‘When Blood Ran Red’ Drama Wins Playwriting Prize
Ben Gonshor
The first-ever David and Clare Rosen Memorial Play Contest, an international playwriting competition for projects with Jewish and Yiddish themes, has chosen its winner, Montreal-based Ben Gonshor. His historical drama “When Blood Ran Red” chronicles the friendships between African-American actor and civil rights activist Paul Robeson and leading Soviet Jews after World War II. The driving point of the action deals with the removal of the Russian Yiddish theatre and purge of Yiddish and Jewish culture and life in the Stalin era.
“I am so incredibly honored to be moving onwards to the next stage of development,” the press release quotes Gonshor. “I’m ecstatic. The finalist pieces were so well written. It was a privilege to see them all come alive and share that experience with the talented men and women who gave them life.”

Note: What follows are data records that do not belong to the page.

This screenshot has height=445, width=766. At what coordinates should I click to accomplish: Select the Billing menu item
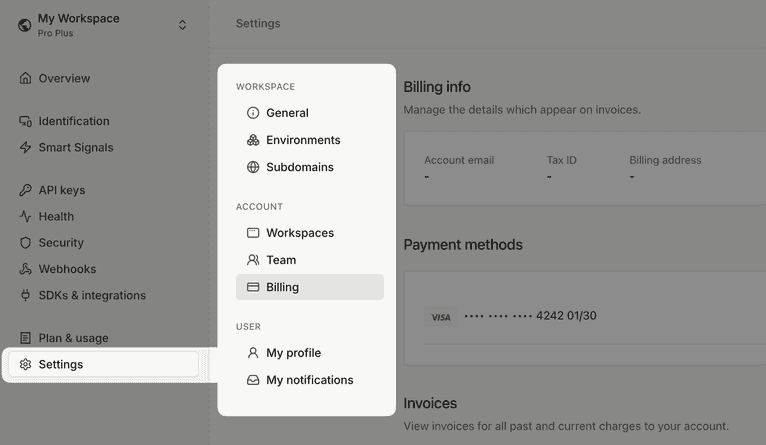pyautogui.click(x=282, y=287)
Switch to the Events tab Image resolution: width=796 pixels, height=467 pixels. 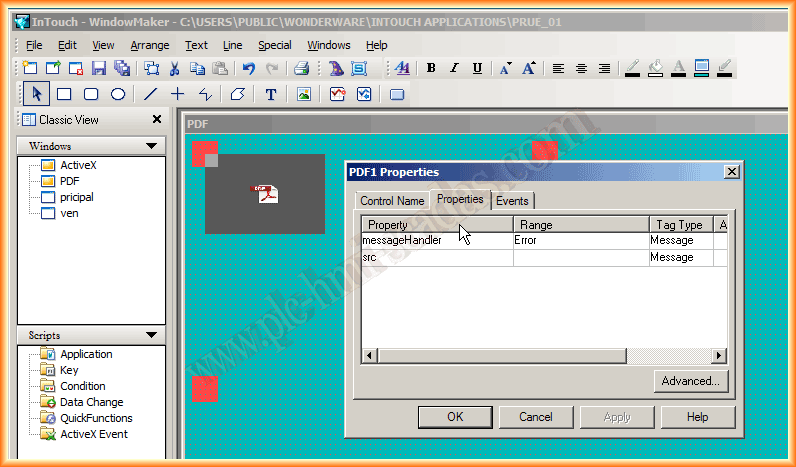coord(512,200)
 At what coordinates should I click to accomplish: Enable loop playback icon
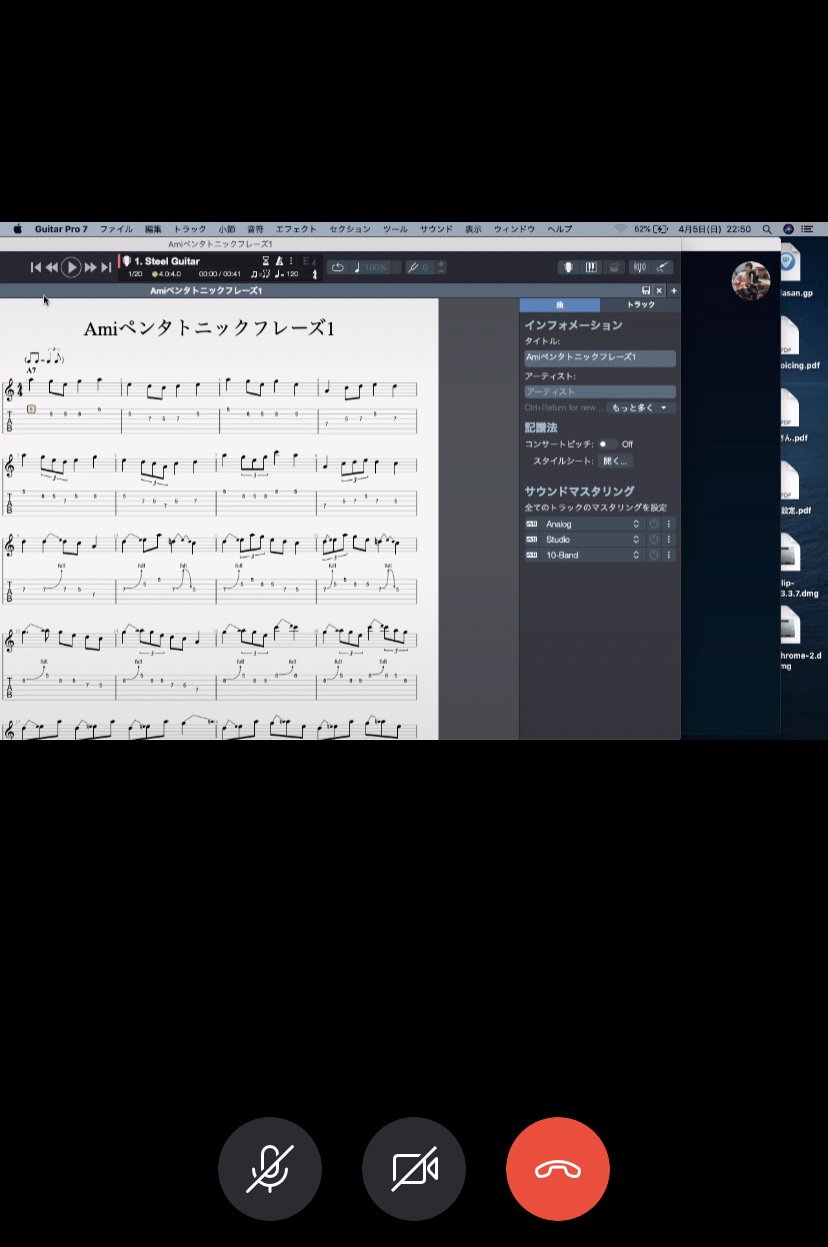click(338, 267)
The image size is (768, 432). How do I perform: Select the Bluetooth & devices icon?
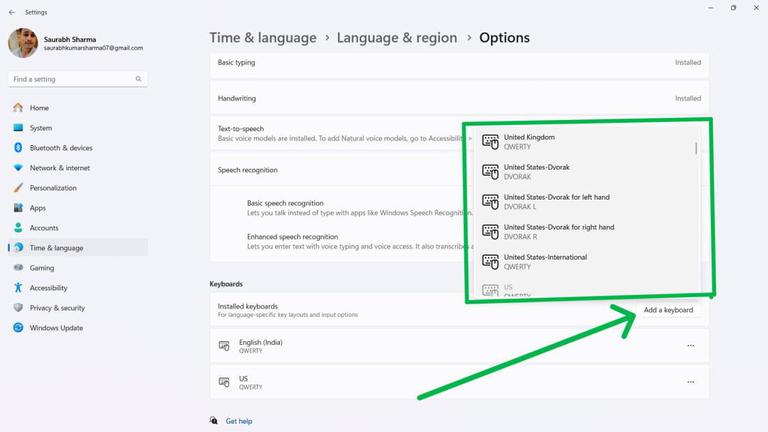18,147
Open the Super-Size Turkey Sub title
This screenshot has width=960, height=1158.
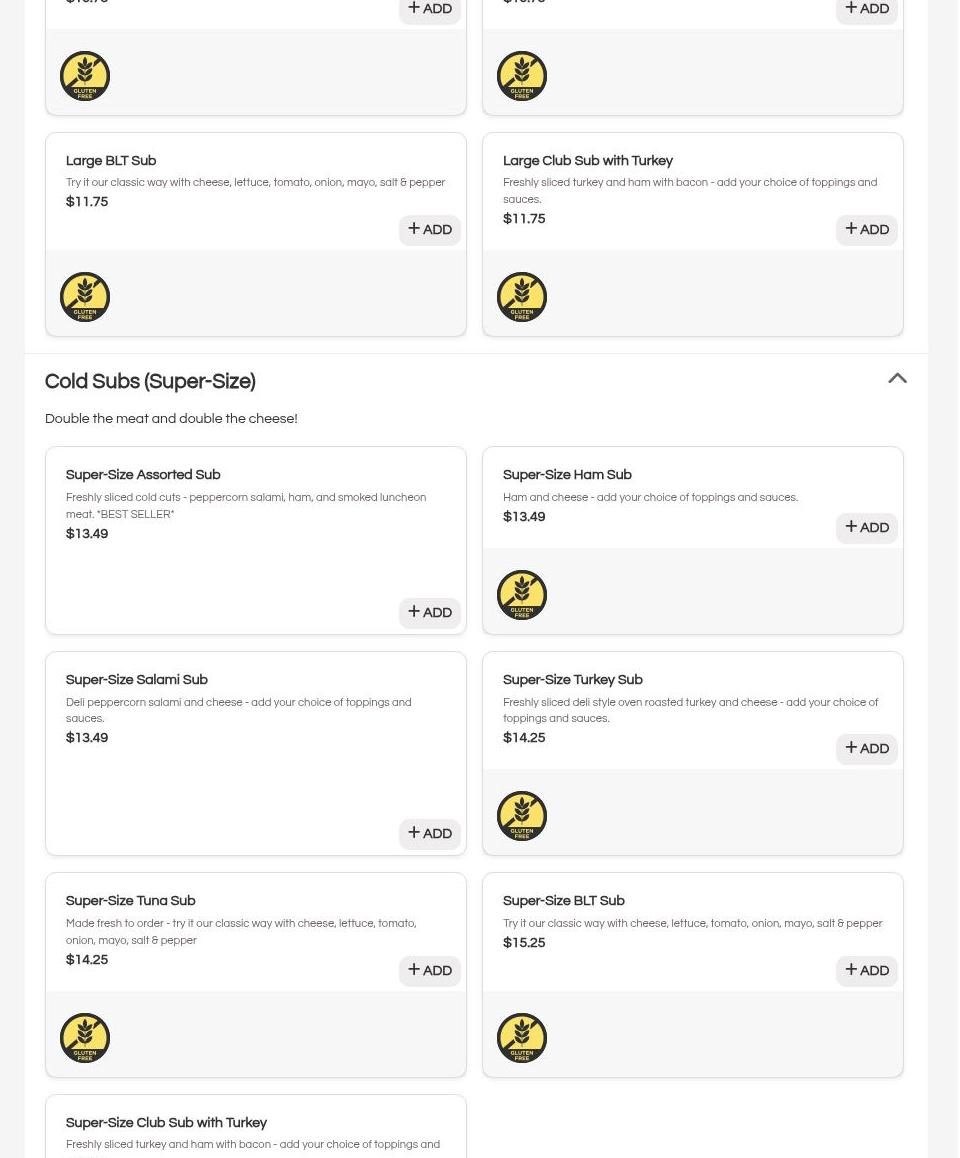point(572,680)
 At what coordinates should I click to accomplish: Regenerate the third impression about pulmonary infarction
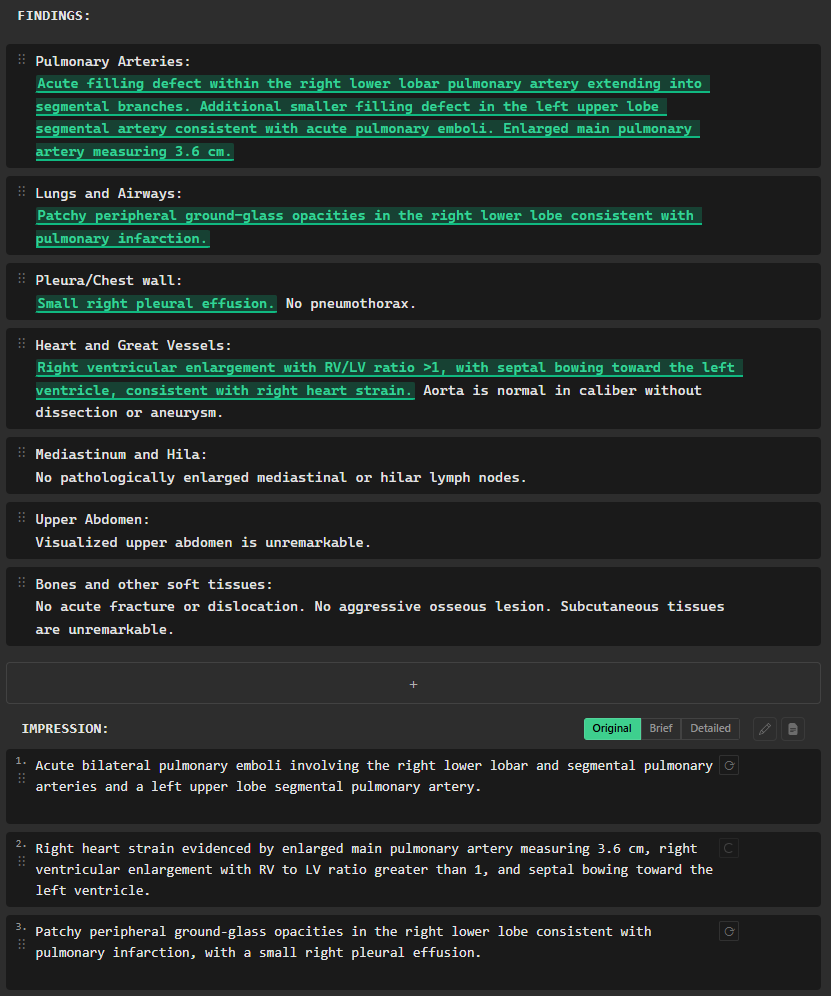click(730, 932)
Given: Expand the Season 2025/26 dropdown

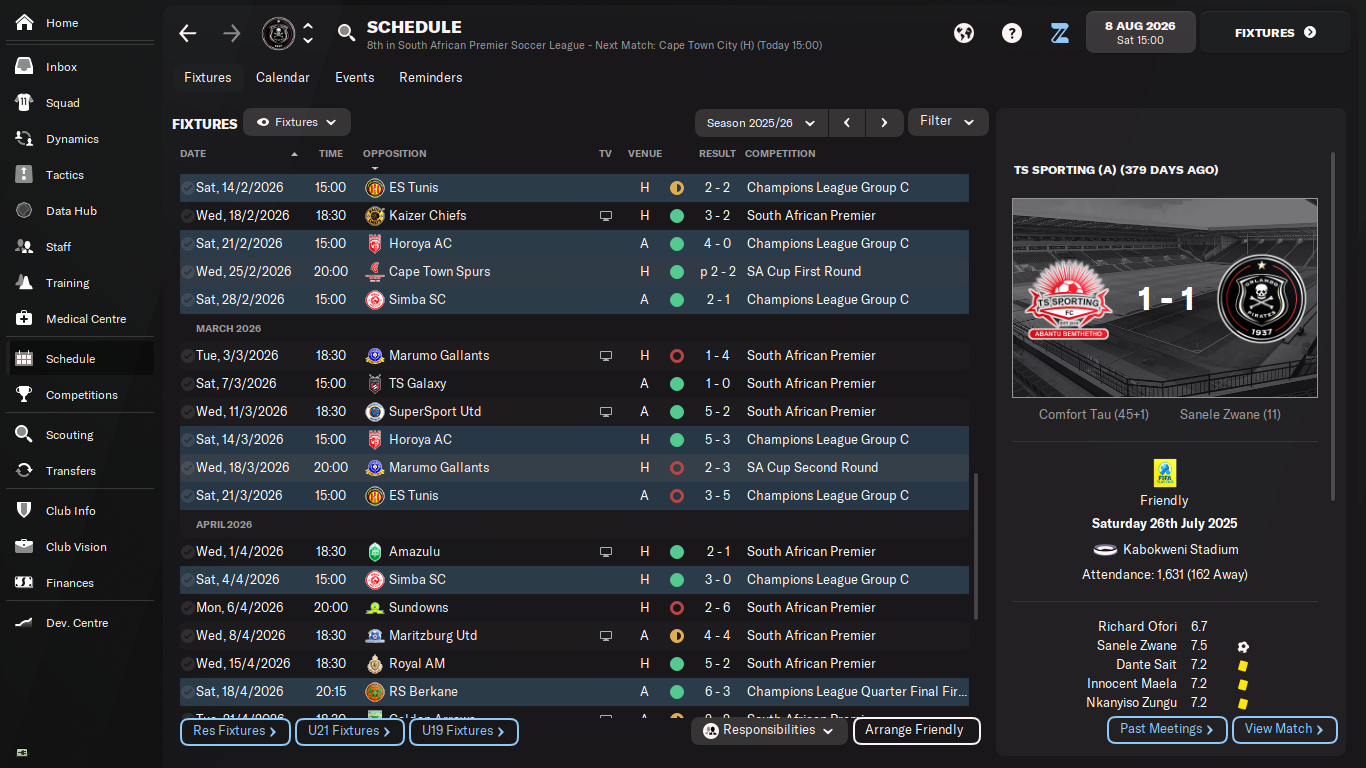Looking at the screenshot, I should (x=761, y=123).
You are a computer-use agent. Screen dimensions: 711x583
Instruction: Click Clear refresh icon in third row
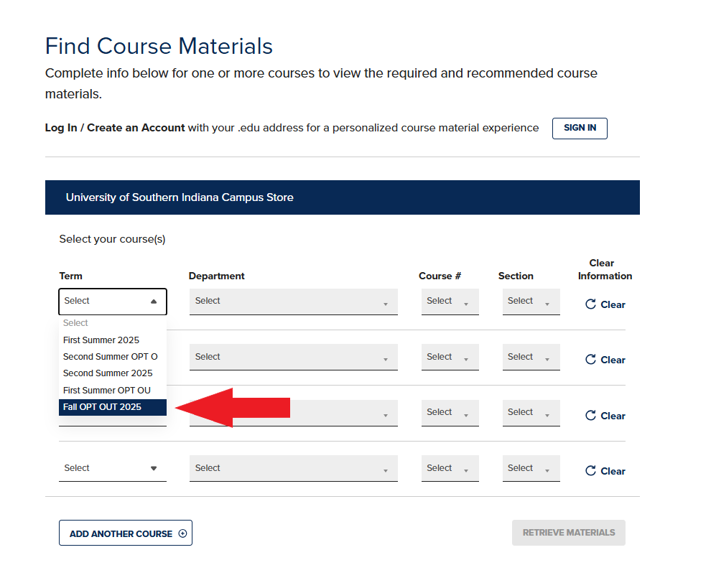[x=591, y=416]
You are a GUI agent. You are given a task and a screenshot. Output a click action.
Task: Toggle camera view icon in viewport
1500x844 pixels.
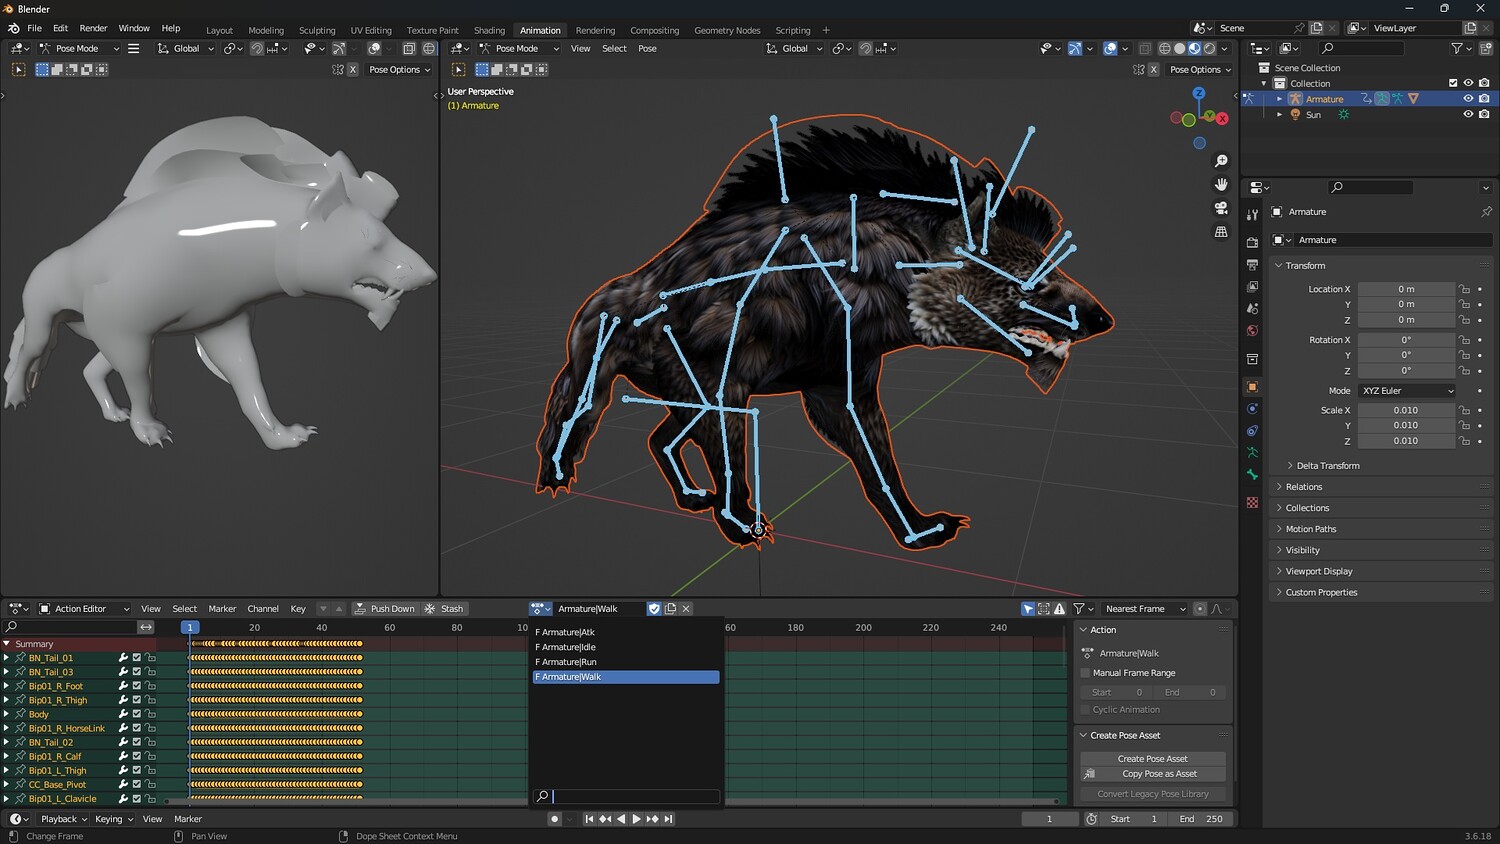[1221, 208]
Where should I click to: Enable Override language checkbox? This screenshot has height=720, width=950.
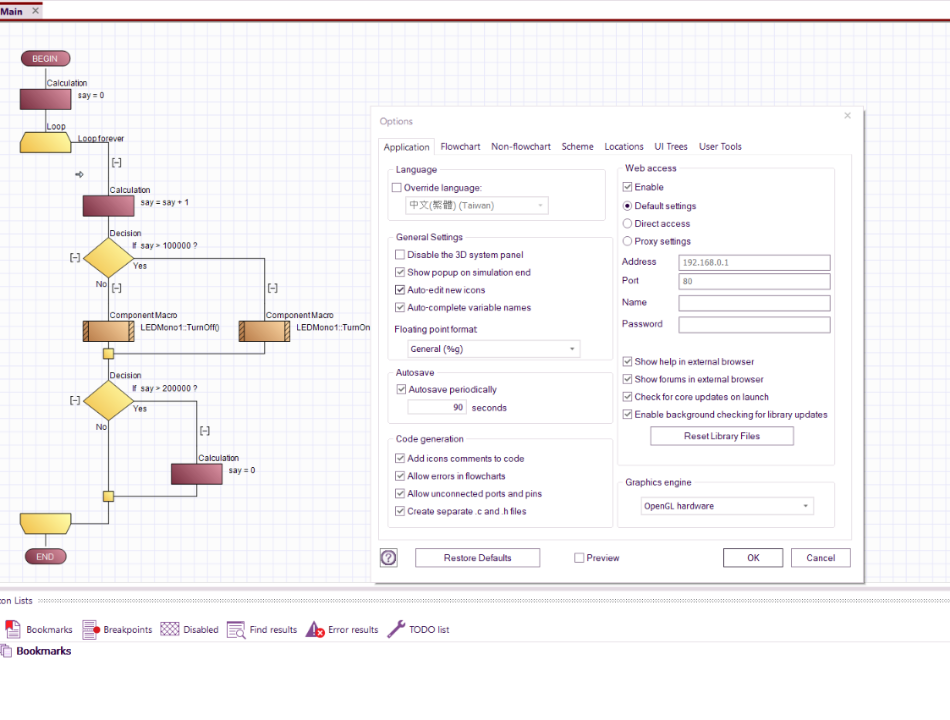396,188
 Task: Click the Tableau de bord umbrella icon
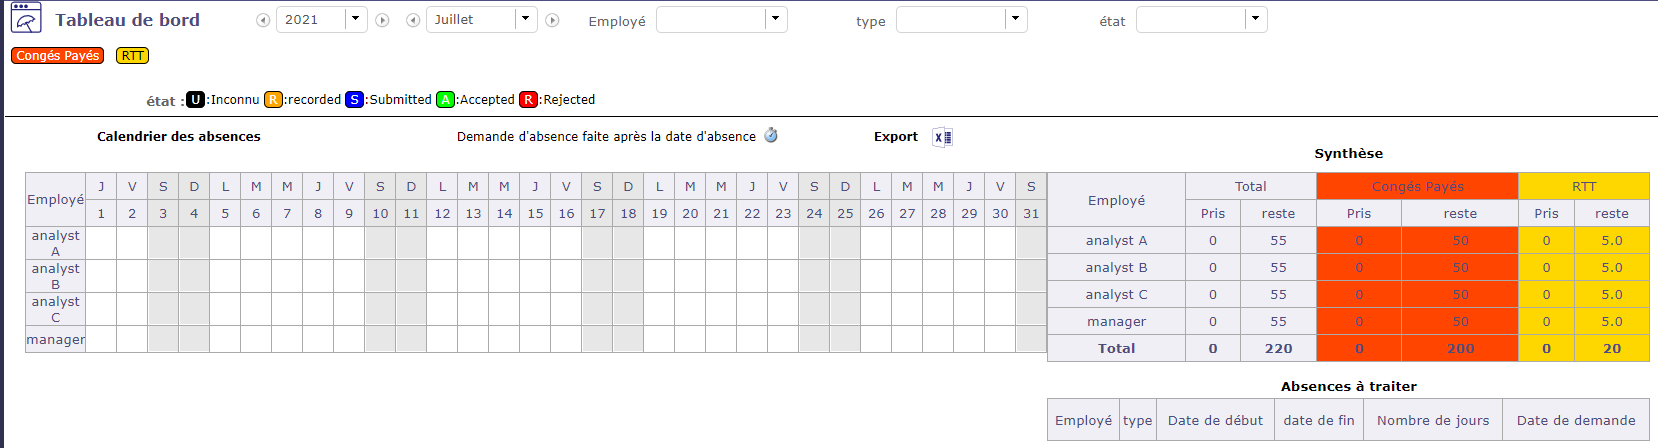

The Play Contest received hundreds of applicants. Over 60 of those works were selected for evaluation by readers, and five finalists were selected. The judging panel included several prize winning playwrights and producers, such as Broadway producers Emanuel Azenberg and Jane Dubin, composer-lyricist Jason Robert Brown and playwrights Jeff Baron, Jon Marans and Israel Horovitz.
Jon Marans said of “When Blood Ran Red” that “[t]he judges were deeply moved by the play’s examination of the ties between Jewish history and personal relationships.” And Emanuel Azenberg is quoted saying that even “[t]hough the plays all painted a picture of the significance of Jewish and Yiddish culture in our society, When Blood Ran Red brought a historical perspective that we found intriguing and unique.”
The play will showcase at the 100th anniversary festival of the National Yiddish Theatre Folksbiene, which presented the award, this summer.